# Crazy Sports Vids!



## John (Apr 19, 2005)

Okay, so I sort of have a soft spot for any kind of odd sports videos. Insane comebacks, awesome shots, funny fumbles, ear-biting - you name it, I love it.

So, I started this thread with the intention to show some of my favorite sports clips from the internet. Please share yours too!

Most of my favorites I found on Ebaum's World.

Here's one.

http://media.ebaumsworld.com/index.php?e=godlypingpng.asf


----------



## Lydia (Feb 6, 2005)

i can play ping pong like that!

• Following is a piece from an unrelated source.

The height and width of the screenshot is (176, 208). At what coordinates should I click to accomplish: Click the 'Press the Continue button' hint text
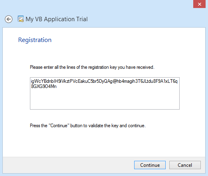(x=88, y=126)
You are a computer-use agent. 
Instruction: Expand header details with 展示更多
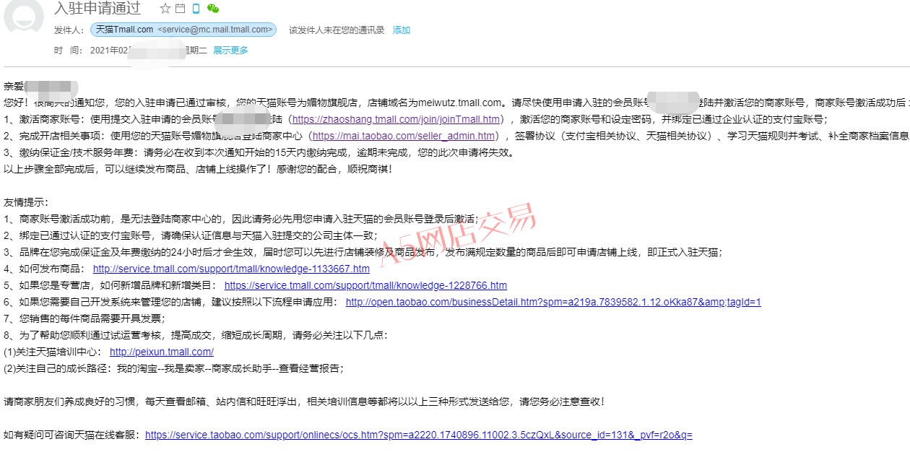pos(230,51)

NOT!!!! lol thats awesome


----------



## John (Apr 19, 2005)

Here's another ping pong video... These guys staged a game of "matrix pong".

http://media.ebaumsworld.com/index.php?e=matrixpong.wmv


----------



## Lydia (Feb 6, 2005)

thats hilarious!!!!!!!!! it almost looks realistic....if you just pretend you cant see the guys dressed in black and the pole attached to the ball, lol :lol: :lol: :lol:


----------



## John (Apr 19, 2005)

I'm sure some of you guys have seen this one...

The ad is a little tedious, but it's over pretty quick.

http://www.kstp.com/article/stories/S7134.html?cat=1


----------